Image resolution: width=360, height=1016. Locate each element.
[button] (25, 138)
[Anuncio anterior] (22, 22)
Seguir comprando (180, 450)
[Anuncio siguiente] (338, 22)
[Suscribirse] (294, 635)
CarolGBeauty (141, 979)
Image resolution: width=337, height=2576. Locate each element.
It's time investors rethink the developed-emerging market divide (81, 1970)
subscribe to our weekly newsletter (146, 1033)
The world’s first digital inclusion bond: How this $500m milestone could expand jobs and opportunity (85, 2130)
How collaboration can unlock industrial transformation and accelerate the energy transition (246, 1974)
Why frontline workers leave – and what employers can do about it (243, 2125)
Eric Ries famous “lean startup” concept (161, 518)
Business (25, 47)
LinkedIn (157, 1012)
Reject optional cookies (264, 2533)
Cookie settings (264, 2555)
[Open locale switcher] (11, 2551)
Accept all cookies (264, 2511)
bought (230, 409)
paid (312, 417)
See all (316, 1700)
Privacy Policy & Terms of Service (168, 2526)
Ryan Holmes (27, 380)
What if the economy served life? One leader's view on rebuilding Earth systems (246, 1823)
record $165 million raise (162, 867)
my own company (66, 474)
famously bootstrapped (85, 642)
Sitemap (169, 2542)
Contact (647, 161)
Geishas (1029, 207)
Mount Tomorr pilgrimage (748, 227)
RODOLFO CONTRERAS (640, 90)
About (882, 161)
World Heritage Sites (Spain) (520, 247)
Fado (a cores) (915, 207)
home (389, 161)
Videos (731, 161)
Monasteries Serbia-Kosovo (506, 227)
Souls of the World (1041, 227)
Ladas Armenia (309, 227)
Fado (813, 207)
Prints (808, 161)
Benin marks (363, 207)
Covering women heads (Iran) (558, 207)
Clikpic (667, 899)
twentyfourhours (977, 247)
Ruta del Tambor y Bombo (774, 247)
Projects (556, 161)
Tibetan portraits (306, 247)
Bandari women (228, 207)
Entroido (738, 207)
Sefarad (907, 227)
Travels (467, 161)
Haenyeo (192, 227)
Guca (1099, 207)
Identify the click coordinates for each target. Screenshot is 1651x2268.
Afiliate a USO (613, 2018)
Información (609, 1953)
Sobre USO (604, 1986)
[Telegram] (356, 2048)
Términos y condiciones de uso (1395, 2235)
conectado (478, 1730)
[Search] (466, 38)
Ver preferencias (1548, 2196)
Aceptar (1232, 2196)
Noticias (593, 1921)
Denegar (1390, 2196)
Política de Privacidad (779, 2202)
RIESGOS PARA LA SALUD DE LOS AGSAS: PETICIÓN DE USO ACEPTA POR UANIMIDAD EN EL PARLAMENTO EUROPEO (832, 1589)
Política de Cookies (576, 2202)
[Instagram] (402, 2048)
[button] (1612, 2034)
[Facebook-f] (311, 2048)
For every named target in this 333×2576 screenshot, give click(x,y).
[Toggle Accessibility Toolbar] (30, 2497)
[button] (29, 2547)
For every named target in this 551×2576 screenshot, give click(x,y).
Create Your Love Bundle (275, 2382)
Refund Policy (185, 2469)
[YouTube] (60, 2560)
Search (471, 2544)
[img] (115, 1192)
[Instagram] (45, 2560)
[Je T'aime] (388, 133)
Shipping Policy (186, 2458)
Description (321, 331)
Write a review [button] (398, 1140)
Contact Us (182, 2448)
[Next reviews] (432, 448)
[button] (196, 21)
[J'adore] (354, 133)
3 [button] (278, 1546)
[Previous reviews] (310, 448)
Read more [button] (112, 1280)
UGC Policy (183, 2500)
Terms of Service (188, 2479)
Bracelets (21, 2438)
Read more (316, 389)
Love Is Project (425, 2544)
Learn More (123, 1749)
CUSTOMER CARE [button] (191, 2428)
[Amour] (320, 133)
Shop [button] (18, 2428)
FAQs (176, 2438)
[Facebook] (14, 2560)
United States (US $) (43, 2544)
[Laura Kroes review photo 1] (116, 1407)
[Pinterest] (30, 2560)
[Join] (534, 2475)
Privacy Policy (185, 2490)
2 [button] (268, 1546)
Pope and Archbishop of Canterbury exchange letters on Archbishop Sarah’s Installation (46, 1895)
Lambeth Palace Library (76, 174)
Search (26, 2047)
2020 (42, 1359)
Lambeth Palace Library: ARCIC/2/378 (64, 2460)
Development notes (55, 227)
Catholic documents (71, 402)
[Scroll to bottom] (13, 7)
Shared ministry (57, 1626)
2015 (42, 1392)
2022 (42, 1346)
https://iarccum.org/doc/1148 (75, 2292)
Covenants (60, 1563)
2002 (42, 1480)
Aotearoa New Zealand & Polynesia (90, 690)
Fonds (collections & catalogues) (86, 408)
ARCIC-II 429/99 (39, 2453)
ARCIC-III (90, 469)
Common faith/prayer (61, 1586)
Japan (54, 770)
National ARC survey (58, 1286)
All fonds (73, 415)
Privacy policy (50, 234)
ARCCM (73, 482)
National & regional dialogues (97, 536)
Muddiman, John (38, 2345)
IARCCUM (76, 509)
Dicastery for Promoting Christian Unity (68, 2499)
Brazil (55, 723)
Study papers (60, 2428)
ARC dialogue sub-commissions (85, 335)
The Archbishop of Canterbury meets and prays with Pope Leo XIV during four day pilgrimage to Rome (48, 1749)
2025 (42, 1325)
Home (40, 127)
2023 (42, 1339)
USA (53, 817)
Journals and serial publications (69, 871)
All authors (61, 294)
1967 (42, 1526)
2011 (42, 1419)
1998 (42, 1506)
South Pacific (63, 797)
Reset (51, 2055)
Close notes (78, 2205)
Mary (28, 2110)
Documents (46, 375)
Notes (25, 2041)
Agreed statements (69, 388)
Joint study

## What you should do
Each line of the listing must be transcribed precisely as it appears.

## Exercise response
Image resolution: width=360, height=1016. Locate each element.
[button] (25, 138)
[Anuncio anterior] (22, 22)
Seguir comprando (180, 450)
[Anuncio siguiente] (338, 22)
[Suscribirse] (294, 635)
CarolGBeauty (141, 979)
Image resolution: width=337, height=2576. Locate each element.
It's time investors rethink the developed-emerging market divide (81, 1970)
subscribe to our weekly newsletter (146, 1033)
The world’s first digital inclusion bond: How this $500m milestone could expand jobs and opportunity (85, 2130)
How collaboration can unlock industrial transformation and accelerate the energy transition (246, 1974)
Why frontline workers leave – and what employers can do about it (243, 2125)
Eric Ries famous “lean startup” concept (161, 518)
Business (25, 47)
LinkedIn (157, 1012)
Reject optional cookies (264, 2533)
Cookie settings (264, 2555)
[Open locale switcher] (11, 2551)
Accept all cookies (264, 2511)
bought (230, 409)
paid (312, 417)
See all (316, 1700)
Privacy Policy & Terms of Service (168, 2526)
Ryan Holmes (27, 380)
What if the economy served life? One leader's view on rebuilding Earth systems (246, 1823)
record $165 million raise (162, 867)
my own company (66, 474)
famously bootstrapped (85, 642)
Sitemap (169, 2542)
Contact (647, 161)
Geishas (1029, 207)
Mount Tomorr pilgrimage (748, 227)
RODOLFO CONTRERAS (640, 90)
About (882, 161)
World Heritage Sites (Spain) (520, 247)
Fado (a cores) (915, 207)
home (389, 161)
Videos (731, 161)
Monasteries Serbia-Kosovo (506, 227)
Souls of the World (1041, 227)
Ladas Armenia (309, 227)
Fado (813, 207)
Prints (808, 161)
Benin marks (363, 207)
Covering women heads (Iran) (558, 207)
Clikpic (667, 899)
twentyfourhours (977, 247)
Ruta del Tambor y Bombo (774, 247)
Projects (556, 161)
Tibetan portraits (306, 247)
Bandari women (228, 207)
Entroido (738, 207)
Sefarad (907, 227)
Travels (467, 161)
Haenyeo (192, 227)
Guca (1099, 207)
Identify the click coordinates for each target. Screenshot is 1651x2268.
Afiliate a USO (613, 2018)
Información (609, 1953)
Sobre USO (604, 1986)
[Telegram] (356, 2048)
Términos y condiciones de uso (1395, 2235)
conectado (478, 1730)
[Search] (466, 38)
Ver preferencias (1548, 2196)
Aceptar (1232, 2196)
Noticias (593, 1921)
Denegar (1390, 2196)
Política de Privacidad (779, 2202)
RIESGOS PARA LA SALUD DE LOS AGSAS: PETICIÓN DE USO ACEPTA POR UANIMIDAD EN EL PARLAMENTO EUROPEO (832, 1589)
Política de Cookies (576, 2202)
[Instagram] (402, 2048)
[button] (1612, 2034)
[Facebook-f] (311, 2048)
For every named target in this 333×2576 screenshot, give click(x,y).
[Toggle Accessibility Toolbar] (30, 2497)
[button] (29, 2547)
For every named target in this 551×2576 screenshot, give click(x,y).
Create Your Love Bundle (275, 2382)
Refund Policy (185, 2469)
[YouTube] (60, 2560)
Search (471, 2544)
[img] (115, 1192)
[Instagram] (45, 2560)
[Je T'aime] (388, 133)
Shipping Policy (186, 2458)
Description (321, 331)
Write a review [button] (398, 1140)
Contact Us (182, 2448)
[Next reviews] (432, 448)
[button] (196, 21)
[J'adore] (354, 133)
3 [button] (278, 1546)
[Previous reviews] (310, 448)
Read more [button] (112, 1280)
UGC Policy (183, 2500)
Terms of Service (188, 2479)
Bracelets (21, 2438)
Read more (316, 389)
Love Is Project (425, 2544)
Learn More (123, 1749)
CUSTOMER CARE [button] (191, 2428)
[Amour] (320, 133)
Shop [button] (18, 2428)
FAQs (176, 2438)
[Facebook] (14, 2560)
United States (US $) (43, 2544)
[Laura Kroes review photo 1] (116, 1407)
[Pinterest] (30, 2560)
[Join] (534, 2475)
Privacy Policy (185, 2490)
2 [button] (268, 1546)
Pope and Archbishop of Canterbury exchange letters on Archbishop Sarah’s Installation (46, 1895)
Lambeth Palace Library (76, 174)
Search (26, 2047)
2020 (42, 1359)
Lambeth Palace Library: ARCIC/2/378 (64, 2460)
Development notes (55, 227)
Catholic documents (71, 402)
[Scroll to bottom] (13, 7)
Shared ministry (57, 1626)
2015 (42, 1392)
2022 (42, 1346)
https://iarccum.org/doc/1148 (75, 2292)
Covenants (60, 1563)
2002 (42, 1480)
Aotearoa New Zealand & Polynesia (90, 690)
Fonds (collections & catalogues) (86, 408)
ARCIC-II 429/99 (39, 2453)
ARCIC-III (90, 469)
Common faith/prayer (61, 1586)
Japan (54, 770)
National ARC survey (58, 1286)
All fonds (73, 415)
Privacy policy (50, 234)
ARCCM (73, 482)
National & regional dialogues (97, 536)
Muddiman, John (38, 2345)
IARCCUM (76, 509)
Dicastery for Promoting Christian Unity (68, 2499)
Brazil (55, 723)
Study papers (60, 2428)
ARC dialogue sub-commissions (85, 335)
The Archbishop of Canterbury meets and prays with Pope Leo XIV during four day pilgrimage to Rome (48, 1749)
2025 (42, 1325)
Home (40, 127)
2023 (42, 1339)
USA (53, 817)
Journals and serial publications (69, 871)
All authors (61, 294)
1967 (42, 1526)
2011 (42, 1419)
1998 (42, 1506)
South Pacific (63, 797)
Reset (51, 2055)
Close notes (78, 2205)
Mary (28, 2110)
Documents (46, 375)
Notes (25, 2041)
Agreed statements (69, 388)
Joint study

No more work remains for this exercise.